*** Begin section ***

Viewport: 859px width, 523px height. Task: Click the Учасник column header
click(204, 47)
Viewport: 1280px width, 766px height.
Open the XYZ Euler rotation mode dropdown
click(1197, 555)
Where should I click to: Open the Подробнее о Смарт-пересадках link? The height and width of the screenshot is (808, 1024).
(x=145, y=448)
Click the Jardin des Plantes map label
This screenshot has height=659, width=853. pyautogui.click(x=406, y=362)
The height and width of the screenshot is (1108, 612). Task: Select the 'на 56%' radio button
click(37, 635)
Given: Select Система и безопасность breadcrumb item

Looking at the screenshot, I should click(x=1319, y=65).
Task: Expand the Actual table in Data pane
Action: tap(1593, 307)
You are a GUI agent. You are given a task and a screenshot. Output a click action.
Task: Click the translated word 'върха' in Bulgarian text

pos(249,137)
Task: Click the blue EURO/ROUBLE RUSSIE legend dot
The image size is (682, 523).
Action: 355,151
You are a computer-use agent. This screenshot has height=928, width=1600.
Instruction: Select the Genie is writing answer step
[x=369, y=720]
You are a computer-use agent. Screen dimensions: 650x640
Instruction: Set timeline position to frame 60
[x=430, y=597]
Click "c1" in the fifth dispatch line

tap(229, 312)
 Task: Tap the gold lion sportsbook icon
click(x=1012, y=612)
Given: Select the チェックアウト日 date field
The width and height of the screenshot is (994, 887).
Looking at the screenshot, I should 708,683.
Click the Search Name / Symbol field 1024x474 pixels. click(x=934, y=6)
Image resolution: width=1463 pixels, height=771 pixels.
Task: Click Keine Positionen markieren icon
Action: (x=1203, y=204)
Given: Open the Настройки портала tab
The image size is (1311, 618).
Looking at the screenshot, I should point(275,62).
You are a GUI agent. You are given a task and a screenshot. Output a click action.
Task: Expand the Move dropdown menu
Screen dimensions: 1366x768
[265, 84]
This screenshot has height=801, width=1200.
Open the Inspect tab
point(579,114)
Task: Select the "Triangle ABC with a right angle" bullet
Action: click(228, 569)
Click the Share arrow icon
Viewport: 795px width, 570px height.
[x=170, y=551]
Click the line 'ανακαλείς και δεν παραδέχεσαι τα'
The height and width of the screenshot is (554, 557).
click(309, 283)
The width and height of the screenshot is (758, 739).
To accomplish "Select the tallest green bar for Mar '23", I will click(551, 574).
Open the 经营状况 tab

*** End section ***

-- Task objective --
The records shown above should be given again word for word.

-- Response to this task --
Viewport: 859px width, 523px height. Task: Click the Учасник column header
click(204, 47)
Viewport: 1280px width, 766px height.
Open the XYZ Euler rotation mode dropdown
click(1197, 555)
Where should I click to: Open the Подробнее о Смарт-пересадках link? The height and width of the screenshot is (808, 1024).
(x=145, y=448)
Click the Jardin des Plantes map label
This screenshot has height=659, width=853. pyautogui.click(x=406, y=362)
The height and width of the screenshot is (1108, 612). Task: Select the 'на 56%' radio button
click(37, 635)
Given: Select Система и безопасность breadcrumb item

Looking at the screenshot, I should click(x=1319, y=65).
Task: Expand the Actual table in Data pane
Action: tap(1593, 307)
You are a GUI agent. You are given a task and a screenshot. Output a click action.
Task: Click the translated word 'върха' in Bulgarian text

pos(249,137)
Task: Click the blue EURO/ROUBLE RUSSIE legend dot
The image size is (682, 523).
Action: 355,151
You are a computer-use agent. This screenshot has height=928, width=1600.
Instruction: Select the Genie is writing answer step
[x=369, y=720]
You are a computer-use agent. Screen dimensions: 650x640
Instruction: Set timeline position to frame 60
[x=430, y=597]
Click "c1" in the fifth dispatch line

tap(229, 312)
 Task: Tap the gold lion sportsbook icon
click(x=1012, y=612)
Given: Select the チェックアウト日 date field
The width and height of the screenshot is (994, 887).
Looking at the screenshot, I should 708,683.
Click the Search Name / Symbol field 1024x474 pixels. click(x=934, y=6)
Image resolution: width=1463 pixels, height=771 pixels.
Task: Click Keine Positionen markieren icon
Action: (x=1203, y=204)
Given: Open the Настройки портала tab
The image size is (1311, 618).
Looking at the screenshot, I should point(275,62).
You are a GUI agent. You are given a task and a screenshot. Output a click action.
Task: Expand the Move dropdown menu
Screen dimensions: 1366x768
[265, 84]
This screenshot has height=801, width=1200.
Open the Inspect tab
point(579,114)
Task: Select the "Triangle ABC with a right angle" bullet
Action: click(228, 569)
Click the Share arrow icon
Viewport: 795px width, 570px height.
[x=170, y=551]
Click the line 'ανακαλείς και δεν παραδέχεσαι τα'
The height and width of the screenshot is (554, 557).
click(309, 283)
The width and height of the screenshot is (758, 739).
To accomplish "Select the tallest green bar for Mar '23", I will click(551, 574).
Open the 经营状况 tab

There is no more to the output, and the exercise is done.